▸ WHAT IS REQUIRED
Reproduce the full set of records verbatim.

Stored items:
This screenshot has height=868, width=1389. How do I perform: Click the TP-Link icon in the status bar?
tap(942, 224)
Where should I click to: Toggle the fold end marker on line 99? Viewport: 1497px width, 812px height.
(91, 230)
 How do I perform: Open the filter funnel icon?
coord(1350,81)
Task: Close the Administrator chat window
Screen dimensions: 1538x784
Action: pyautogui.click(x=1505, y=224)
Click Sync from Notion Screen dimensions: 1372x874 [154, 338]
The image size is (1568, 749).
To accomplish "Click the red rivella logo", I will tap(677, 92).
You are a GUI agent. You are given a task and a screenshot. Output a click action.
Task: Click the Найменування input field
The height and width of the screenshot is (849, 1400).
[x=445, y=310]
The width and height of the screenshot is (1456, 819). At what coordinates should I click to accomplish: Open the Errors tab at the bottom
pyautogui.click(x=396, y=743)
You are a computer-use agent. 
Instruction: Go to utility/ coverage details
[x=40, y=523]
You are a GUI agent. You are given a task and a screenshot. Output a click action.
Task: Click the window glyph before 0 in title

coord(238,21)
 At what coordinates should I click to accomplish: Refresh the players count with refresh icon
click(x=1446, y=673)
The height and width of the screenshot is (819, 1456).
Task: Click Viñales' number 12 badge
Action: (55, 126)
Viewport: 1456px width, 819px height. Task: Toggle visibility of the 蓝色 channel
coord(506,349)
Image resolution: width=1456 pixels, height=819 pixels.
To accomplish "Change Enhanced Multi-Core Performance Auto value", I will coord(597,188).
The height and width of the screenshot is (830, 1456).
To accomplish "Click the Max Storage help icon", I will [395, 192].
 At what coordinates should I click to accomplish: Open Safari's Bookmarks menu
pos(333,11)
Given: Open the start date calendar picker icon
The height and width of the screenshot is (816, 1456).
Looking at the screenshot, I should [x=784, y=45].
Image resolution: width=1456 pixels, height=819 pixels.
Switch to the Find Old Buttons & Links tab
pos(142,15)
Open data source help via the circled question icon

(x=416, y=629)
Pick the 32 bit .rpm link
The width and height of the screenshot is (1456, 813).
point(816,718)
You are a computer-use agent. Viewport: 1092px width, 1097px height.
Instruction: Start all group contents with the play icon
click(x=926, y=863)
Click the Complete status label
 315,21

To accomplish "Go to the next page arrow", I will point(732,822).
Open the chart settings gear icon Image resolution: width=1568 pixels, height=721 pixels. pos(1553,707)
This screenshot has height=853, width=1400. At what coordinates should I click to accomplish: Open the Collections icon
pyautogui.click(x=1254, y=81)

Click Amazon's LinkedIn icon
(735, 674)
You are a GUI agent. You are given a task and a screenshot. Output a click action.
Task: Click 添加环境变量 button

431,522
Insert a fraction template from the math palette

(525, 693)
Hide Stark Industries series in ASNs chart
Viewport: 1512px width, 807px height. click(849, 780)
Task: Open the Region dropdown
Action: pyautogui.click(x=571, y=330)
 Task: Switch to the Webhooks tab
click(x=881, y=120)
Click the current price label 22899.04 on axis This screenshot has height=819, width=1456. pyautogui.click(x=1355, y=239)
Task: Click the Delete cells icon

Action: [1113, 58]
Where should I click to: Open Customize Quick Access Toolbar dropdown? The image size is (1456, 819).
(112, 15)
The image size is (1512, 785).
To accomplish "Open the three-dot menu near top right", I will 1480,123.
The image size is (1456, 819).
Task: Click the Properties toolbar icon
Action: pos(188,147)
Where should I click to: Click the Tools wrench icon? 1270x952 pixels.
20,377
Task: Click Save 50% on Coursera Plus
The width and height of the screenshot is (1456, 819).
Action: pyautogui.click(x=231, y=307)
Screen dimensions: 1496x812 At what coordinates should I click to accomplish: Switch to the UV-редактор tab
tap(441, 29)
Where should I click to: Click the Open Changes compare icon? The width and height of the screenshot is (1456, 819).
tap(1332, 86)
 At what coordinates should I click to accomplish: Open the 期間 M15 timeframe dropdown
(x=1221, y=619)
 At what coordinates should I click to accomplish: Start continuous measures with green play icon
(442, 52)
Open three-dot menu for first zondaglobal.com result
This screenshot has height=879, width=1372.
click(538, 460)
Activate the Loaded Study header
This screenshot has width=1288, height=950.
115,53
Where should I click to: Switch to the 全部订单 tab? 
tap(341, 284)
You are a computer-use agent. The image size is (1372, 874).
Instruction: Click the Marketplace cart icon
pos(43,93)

▸ RESULT OF THIS EXERCISE
This screenshot has height=868, width=1389. How do I perform: Click the TP-Link icon in the status bar?
tap(942, 224)
Where should I click to: Toggle the fold end marker on line 99? Viewport: 1497px width, 812px height.
(91, 230)
 How do I perform: Open the filter funnel icon?
coord(1350,81)
Task: Close the Administrator chat window
Screen dimensions: 1538x784
Action: pyautogui.click(x=1505, y=224)
Click Sync from Notion Screen dimensions: 1372x874 [154, 338]
The image size is (1568, 749).
To accomplish "Click the red rivella logo", I will tap(677, 92).
You are a GUI agent. You are given a task and a screenshot. Output a click action.
Task: Click the Найменування input field
The height and width of the screenshot is (849, 1400).
[x=445, y=310]
The width and height of the screenshot is (1456, 819). At what coordinates should I click to accomplish: Open the Errors tab at the bottom
pyautogui.click(x=396, y=743)
You are a computer-use agent. 
Instruction: Go to utility/ coverage details
[x=40, y=523]
You are a GUI agent. You are given a task and a screenshot. Output a click action.
Task: Click the window glyph before 0 in title

coord(238,21)
 At what coordinates should I click to accomplish: Refresh the players count with refresh icon
click(x=1446, y=673)
The height and width of the screenshot is (819, 1456).
Task: Click Viñales' number 12 badge
Action: (55, 126)
Viewport: 1456px width, 819px height. Task: Toggle visibility of the 蓝色 channel
coord(506,349)
Image resolution: width=1456 pixels, height=819 pixels.
To accomplish "Change Enhanced Multi-Core Performance Auto value", I will coord(597,188).
The height and width of the screenshot is (830, 1456).
To accomplish "Click the Max Storage help icon", I will [395, 192].
 At what coordinates should I click to accomplish: Open Safari's Bookmarks menu
pos(333,11)
Given: Open the start date calendar picker icon
The height and width of the screenshot is (816, 1456).
Looking at the screenshot, I should [x=784, y=45].
Image resolution: width=1456 pixels, height=819 pixels.
Switch to the Find Old Buttons & Links tab
pos(142,15)
Open data source help via the circled question icon

(x=416, y=629)
Pick the 32 bit .rpm link
The width and height of the screenshot is (1456, 813).
point(816,718)
You are a computer-use agent. Viewport: 1092px width, 1097px height.
Instruction: Start all group contents with the play icon
click(x=926, y=863)
Click the Complete status label
 315,21

To accomplish "Go to the next page arrow", I will point(732,822).
Open the chart settings gear icon Image resolution: width=1568 pixels, height=721 pixels. pos(1553,707)
This screenshot has height=853, width=1400. At what coordinates should I click to accomplish: Open the Collections icon
pyautogui.click(x=1254, y=81)

Click Amazon's LinkedIn icon
(735, 674)
You are a GUI agent. You are given a task and a screenshot. Output a click action.
Task: Click 添加环境变量 button

431,522
Insert a fraction template from the math palette

(525, 693)
Hide Stark Industries series in ASNs chart
Viewport: 1512px width, 807px height. click(849, 780)
Task: Open the Region dropdown
Action: pyautogui.click(x=571, y=330)
 Task: Switch to the Webhooks tab
click(x=881, y=120)
Click the current price label 22899.04 on axis This screenshot has height=819, width=1456. pyautogui.click(x=1355, y=239)
Task: Click the Delete cells icon

Action: [1113, 58]
Where should I click to: Open Customize Quick Access Toolbar dropdown? The image size is (1456, 819).
(112, 15)
The image size is (1512, 785).
To accomplish "Open the three-dot menu near top right", I will 1480,123.
The image size is (1456, 819).
Task: Click the Properties toolbar icon
Action: pos(188,147)
Where should I click to: Click the Tools wrench icon? 1270x952 pixels.
20,377
Task: Click Save 50% on Coursera Plus
The width and height of the screenshot is (1456, 819).
Action: pyautogui.click(x=231, y=307)
Screen dimensions: 1496x812 At what coordinates should I click to accomplish: Switch to the UV-редактор tab
tap(441, 29)
Where should I click to: Click the Open Changes compare icon? The width and height of the screenshot is (1456, 819).
tap(1332, 86)
 At what coordinates should I click to accomplish: Open the 期間 M15 timeframe dropdown
(x=1221, y=619)
 At what coordinates should I click to accomplish: Start continuous measures with green play icon
(442, 52)
Open three-dot menu for first zondaglobal.com result
This screenshot has height=879, width=1372.
click(538, 460)
Activate the Loaded Study header
This screenshot has width=1288, height=950.
115,53
Where should I click to: Switch to the 全部订单 tab? 
tap(341, 284)
You are a computer-use agent. The image size is (1372, 874).
Instruction: Click the Marketplace cart icon
pos(43,93)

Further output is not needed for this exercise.